Advertisement

Officer in Alleged Campus Romance May Fight Firing

Share
TIMES STAFF WRITER

The state Supreme Court has opened the way for a former Los Angeles police officer to challenge her dismissal for alleged romantic activity with a high school football player during an undercover drug investigation.

In a brief order filed Wednesday, the justices let stand a ruling by a state Court of Appeal last May granting the fired officer, Sharon Fischer, the right to a full-scale hearing to contest the charges.

However, the high court also ordered that the appellate ruling, which city officials argued gave unwarranted procedural rights to probationary officers such as Fischer, may not be used as a legal precedent in other cases.

Advertisement

Fischer, then 22, was assigned in 1986 as an undercover narcotics officer at Kennedy High School in Granada Hills.

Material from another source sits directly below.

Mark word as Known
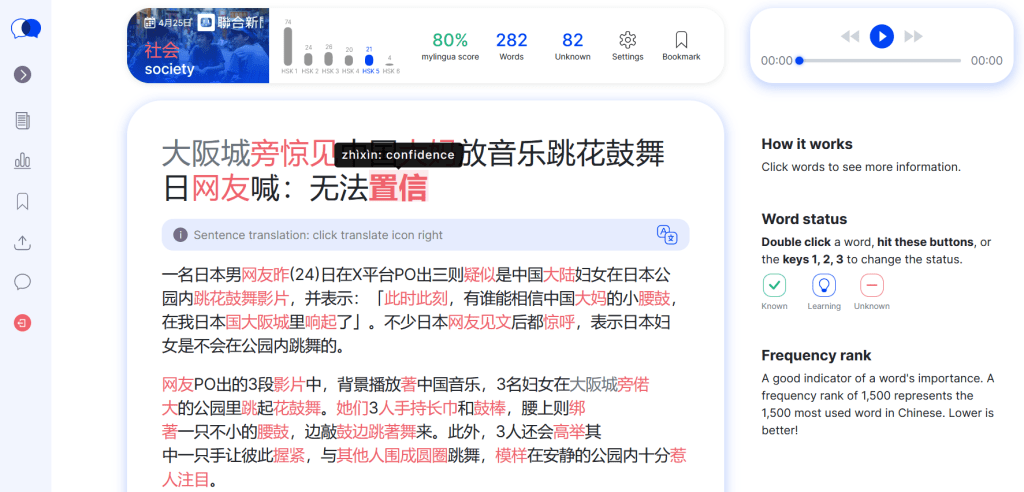The image size is (1024, 492). 774,285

According to court documents, after some students became suspicious that she was an officer, she sought to regain their acceptance by befriending several members of the football team, including a 17-year-old youth.

After receiving complaints from the boy’s mother, police officials suspended Fischer, charging among other things that she had written suggestive letters to the youth, kissed him and allowed him to sexually fondle her.

In proceedings before a department hearing officer, Fischer denied romantic involvement with the student and said she was only trying to protect herself and her real identity.

After she was fired, Fischer filed suit, claiming she had been improperly denied a full-scale evidentiary hearing before the police Board of Rights. In such a hearing--unlike the proceeding that was held--the city would bear the burden of proving the charges and an accused officer may call and cross-examine witnesses.